- [Instructions for the task]:
The material below holds a span beginning at the line with "Viewport: 873px width, 466px height." and ending at the line with "Tap the small". Quote that span exactly, both ends included, and only that span.

- [Data]:

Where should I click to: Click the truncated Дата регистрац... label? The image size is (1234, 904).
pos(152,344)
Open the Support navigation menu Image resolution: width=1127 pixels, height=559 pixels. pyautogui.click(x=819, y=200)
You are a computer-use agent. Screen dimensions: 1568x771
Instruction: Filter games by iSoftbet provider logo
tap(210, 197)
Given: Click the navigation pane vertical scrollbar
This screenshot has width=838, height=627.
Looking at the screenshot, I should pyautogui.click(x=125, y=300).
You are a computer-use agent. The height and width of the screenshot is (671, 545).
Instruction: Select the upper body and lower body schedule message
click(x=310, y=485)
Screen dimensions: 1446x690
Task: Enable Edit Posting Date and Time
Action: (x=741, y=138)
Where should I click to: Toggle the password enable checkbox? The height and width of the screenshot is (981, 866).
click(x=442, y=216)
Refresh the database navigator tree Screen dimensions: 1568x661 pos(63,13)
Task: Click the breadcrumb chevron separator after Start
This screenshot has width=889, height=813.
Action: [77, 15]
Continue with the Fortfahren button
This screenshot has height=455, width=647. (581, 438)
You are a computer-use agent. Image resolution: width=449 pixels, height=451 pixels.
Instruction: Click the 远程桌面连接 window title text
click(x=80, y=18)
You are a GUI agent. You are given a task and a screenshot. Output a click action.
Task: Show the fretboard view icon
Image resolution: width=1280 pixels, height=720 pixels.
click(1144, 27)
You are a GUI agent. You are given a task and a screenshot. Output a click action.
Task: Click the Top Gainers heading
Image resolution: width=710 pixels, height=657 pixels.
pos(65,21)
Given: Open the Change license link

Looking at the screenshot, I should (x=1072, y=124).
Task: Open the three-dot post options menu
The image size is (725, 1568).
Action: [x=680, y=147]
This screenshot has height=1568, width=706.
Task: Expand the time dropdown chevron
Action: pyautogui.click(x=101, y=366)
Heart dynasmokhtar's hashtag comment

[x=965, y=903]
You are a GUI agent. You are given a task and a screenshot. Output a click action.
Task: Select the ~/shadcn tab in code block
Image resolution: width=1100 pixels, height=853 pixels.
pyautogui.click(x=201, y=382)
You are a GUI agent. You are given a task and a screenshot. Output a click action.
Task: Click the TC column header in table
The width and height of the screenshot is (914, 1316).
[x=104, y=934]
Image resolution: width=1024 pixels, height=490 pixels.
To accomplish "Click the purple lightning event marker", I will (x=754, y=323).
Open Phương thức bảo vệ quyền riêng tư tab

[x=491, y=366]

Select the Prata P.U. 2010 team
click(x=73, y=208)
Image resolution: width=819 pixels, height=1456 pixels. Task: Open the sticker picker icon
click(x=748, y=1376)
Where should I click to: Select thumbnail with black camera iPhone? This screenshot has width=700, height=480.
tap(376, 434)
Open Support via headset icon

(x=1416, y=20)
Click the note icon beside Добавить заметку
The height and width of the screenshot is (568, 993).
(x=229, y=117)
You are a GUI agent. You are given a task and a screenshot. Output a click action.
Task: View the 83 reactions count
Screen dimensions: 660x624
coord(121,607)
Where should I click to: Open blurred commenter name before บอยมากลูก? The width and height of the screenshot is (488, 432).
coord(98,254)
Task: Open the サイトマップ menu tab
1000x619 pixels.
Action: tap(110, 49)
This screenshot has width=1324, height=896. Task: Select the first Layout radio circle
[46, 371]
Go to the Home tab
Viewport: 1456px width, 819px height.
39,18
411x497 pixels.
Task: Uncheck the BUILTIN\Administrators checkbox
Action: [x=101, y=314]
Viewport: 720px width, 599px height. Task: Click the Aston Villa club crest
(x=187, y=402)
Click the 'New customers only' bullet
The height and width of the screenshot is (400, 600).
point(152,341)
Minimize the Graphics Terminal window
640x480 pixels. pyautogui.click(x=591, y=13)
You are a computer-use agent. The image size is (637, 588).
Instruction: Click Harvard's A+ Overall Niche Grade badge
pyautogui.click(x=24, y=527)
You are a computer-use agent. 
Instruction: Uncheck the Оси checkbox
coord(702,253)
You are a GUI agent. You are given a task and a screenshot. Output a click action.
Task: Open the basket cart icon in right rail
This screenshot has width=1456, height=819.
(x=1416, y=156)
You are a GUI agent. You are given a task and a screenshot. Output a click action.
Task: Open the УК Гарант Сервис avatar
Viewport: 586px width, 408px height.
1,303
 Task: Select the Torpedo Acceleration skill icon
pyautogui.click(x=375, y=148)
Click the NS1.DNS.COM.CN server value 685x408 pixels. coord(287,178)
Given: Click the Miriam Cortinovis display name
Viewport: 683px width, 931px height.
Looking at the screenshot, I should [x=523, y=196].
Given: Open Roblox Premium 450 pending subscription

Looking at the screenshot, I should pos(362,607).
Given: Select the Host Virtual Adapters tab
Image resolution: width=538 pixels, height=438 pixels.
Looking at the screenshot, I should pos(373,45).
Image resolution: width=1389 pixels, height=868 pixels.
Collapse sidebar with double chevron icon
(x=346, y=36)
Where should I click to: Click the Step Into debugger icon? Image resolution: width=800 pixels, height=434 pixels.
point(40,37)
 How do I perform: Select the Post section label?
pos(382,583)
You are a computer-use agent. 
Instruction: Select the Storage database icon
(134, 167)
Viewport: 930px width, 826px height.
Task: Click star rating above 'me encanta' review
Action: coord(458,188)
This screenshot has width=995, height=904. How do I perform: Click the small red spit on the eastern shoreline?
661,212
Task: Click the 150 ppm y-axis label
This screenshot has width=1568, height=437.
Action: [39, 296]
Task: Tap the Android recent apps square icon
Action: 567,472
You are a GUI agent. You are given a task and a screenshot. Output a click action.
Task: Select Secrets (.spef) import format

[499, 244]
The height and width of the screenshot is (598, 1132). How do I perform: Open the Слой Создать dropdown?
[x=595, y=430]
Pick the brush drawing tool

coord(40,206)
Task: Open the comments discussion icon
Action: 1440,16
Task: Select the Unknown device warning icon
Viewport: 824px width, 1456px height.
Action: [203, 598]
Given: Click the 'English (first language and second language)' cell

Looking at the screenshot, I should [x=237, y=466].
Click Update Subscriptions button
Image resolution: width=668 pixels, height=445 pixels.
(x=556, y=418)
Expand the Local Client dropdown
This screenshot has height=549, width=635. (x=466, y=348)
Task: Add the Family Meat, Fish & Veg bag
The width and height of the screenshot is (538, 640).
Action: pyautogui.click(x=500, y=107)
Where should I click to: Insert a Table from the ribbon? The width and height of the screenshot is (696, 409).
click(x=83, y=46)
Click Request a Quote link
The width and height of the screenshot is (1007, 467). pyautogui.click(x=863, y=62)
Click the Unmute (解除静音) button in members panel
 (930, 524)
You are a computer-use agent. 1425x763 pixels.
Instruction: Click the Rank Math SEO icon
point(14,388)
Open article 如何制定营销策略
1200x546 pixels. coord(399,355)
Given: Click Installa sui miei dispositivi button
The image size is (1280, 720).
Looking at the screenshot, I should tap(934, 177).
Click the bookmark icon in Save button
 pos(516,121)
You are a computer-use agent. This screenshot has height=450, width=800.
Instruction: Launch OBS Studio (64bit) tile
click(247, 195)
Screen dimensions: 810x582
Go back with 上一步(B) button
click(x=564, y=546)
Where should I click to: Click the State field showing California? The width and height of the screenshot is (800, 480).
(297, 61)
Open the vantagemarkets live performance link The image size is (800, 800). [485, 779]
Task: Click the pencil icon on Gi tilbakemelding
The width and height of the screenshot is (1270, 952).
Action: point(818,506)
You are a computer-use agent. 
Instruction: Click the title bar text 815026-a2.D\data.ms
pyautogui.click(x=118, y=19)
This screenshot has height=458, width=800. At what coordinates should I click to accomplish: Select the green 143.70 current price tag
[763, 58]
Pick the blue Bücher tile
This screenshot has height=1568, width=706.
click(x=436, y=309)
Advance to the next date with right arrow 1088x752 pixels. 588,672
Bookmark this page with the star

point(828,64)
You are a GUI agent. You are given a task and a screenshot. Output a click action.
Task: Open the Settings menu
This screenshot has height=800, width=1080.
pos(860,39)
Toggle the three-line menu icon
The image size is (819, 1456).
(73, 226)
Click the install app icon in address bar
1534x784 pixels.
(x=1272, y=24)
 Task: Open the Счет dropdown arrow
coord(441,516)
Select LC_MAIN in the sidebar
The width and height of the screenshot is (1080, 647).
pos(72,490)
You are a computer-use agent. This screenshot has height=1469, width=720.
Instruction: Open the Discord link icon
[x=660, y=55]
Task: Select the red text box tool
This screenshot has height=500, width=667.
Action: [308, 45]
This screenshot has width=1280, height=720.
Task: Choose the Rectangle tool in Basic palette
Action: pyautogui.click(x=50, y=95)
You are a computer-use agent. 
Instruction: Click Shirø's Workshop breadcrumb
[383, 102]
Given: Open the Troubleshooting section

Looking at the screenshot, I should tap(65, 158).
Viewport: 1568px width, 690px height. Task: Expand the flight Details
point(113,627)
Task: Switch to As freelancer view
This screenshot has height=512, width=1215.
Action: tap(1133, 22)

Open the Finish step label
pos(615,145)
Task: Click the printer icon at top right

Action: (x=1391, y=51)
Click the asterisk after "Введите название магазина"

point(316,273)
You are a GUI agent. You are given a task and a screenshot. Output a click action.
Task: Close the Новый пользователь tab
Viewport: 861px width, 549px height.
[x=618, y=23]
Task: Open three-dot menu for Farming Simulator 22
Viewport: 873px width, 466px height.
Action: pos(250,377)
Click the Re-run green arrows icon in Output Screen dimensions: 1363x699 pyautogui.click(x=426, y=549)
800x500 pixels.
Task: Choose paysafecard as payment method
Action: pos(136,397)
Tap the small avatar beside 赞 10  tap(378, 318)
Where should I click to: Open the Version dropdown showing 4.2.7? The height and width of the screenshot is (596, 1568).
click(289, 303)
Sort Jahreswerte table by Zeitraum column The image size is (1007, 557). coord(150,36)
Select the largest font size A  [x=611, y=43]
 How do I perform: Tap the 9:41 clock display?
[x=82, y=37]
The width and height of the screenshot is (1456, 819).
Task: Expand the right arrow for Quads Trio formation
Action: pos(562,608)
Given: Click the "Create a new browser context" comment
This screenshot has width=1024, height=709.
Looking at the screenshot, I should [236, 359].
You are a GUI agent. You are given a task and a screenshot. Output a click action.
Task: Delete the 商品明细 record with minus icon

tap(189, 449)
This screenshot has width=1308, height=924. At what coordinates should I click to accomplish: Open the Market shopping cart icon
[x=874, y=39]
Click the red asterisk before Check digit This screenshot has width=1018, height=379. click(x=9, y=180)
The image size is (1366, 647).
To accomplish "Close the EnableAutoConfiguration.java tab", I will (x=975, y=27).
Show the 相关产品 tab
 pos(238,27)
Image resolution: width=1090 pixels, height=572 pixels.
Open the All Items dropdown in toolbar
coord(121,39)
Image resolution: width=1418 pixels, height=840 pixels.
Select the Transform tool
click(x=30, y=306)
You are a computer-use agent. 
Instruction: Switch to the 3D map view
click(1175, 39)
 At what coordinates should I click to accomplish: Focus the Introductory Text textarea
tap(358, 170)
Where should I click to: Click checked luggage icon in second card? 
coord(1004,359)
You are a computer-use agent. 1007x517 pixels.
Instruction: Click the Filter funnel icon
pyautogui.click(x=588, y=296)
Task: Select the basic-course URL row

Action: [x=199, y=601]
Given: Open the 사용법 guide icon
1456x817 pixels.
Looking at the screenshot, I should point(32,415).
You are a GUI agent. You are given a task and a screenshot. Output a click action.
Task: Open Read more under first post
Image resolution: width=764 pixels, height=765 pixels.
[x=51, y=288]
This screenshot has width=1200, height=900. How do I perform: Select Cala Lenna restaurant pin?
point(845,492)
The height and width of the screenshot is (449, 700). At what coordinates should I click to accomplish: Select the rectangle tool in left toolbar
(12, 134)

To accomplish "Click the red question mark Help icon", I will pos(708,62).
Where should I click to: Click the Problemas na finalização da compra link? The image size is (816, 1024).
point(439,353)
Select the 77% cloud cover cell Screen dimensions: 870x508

- [Written response]:
Viewport: 873px width, 466px height.
Action: pos(250,377)
Click the Re-run green arrows icon in Output Screen dimensions: 1363x699 pyautogui.click(x=426, y=549)
800x500 pixels.
Task: Choose paysafecard as payment method
Action: pos(136,397)
Tap the small avatar beside 赞 10  tap(378, 318)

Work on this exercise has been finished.